→ Task description: In the records, rewrite the stretch from the line containing "You are a GUI" through the line containing "pyautogui.click(x=537, y=383)", swapping "teal" for "green" and changing nothing else. Give only those lines, without the pictures.

→ Task input:
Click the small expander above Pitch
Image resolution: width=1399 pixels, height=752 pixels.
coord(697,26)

...

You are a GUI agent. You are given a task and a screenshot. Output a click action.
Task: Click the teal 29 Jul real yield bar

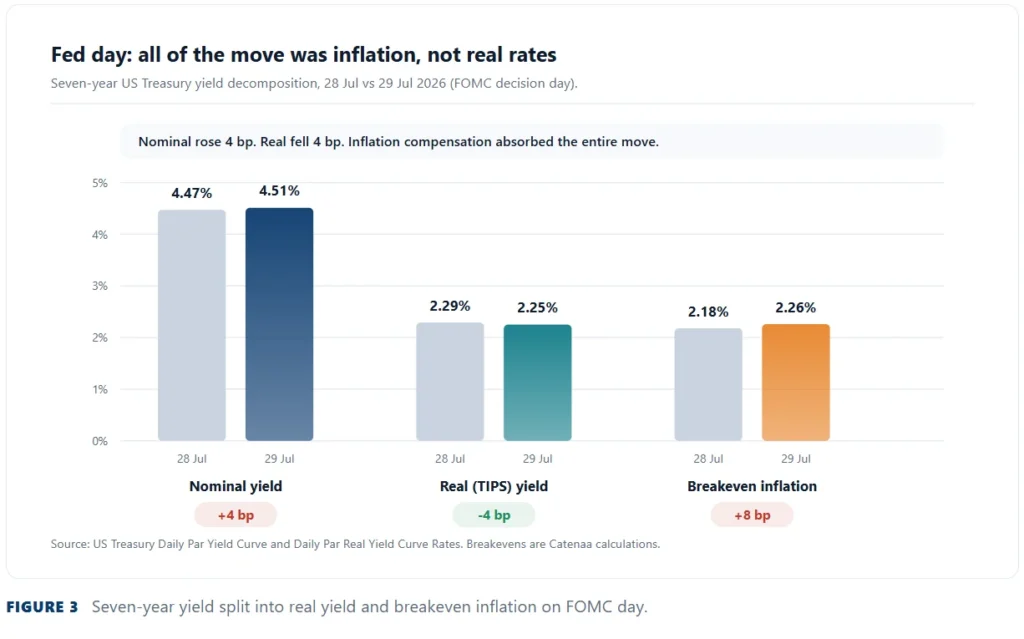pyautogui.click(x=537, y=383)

==

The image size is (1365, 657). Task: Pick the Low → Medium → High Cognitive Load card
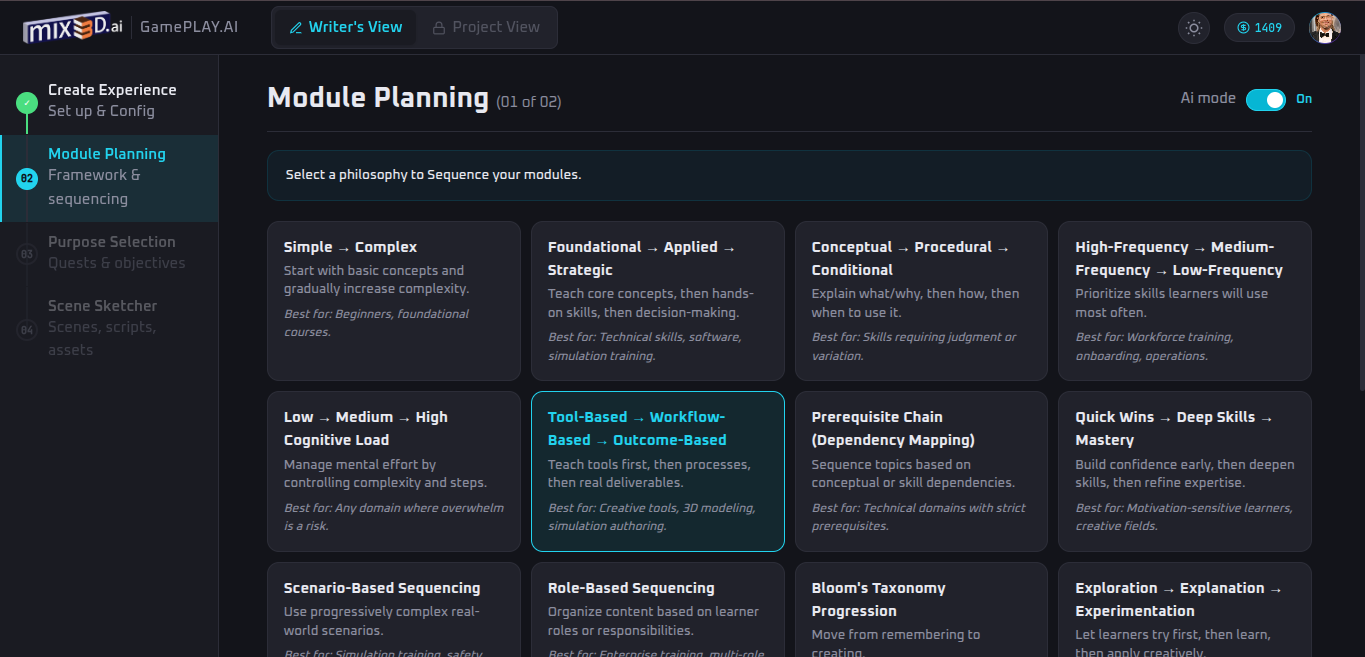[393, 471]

→ Answer to the problem:
You are a GUI agent. You are given a task and a screenshot. Output a click action.
Task: Click the green 29 Jul real yield bar

pyautogui.click(x=537, y=383)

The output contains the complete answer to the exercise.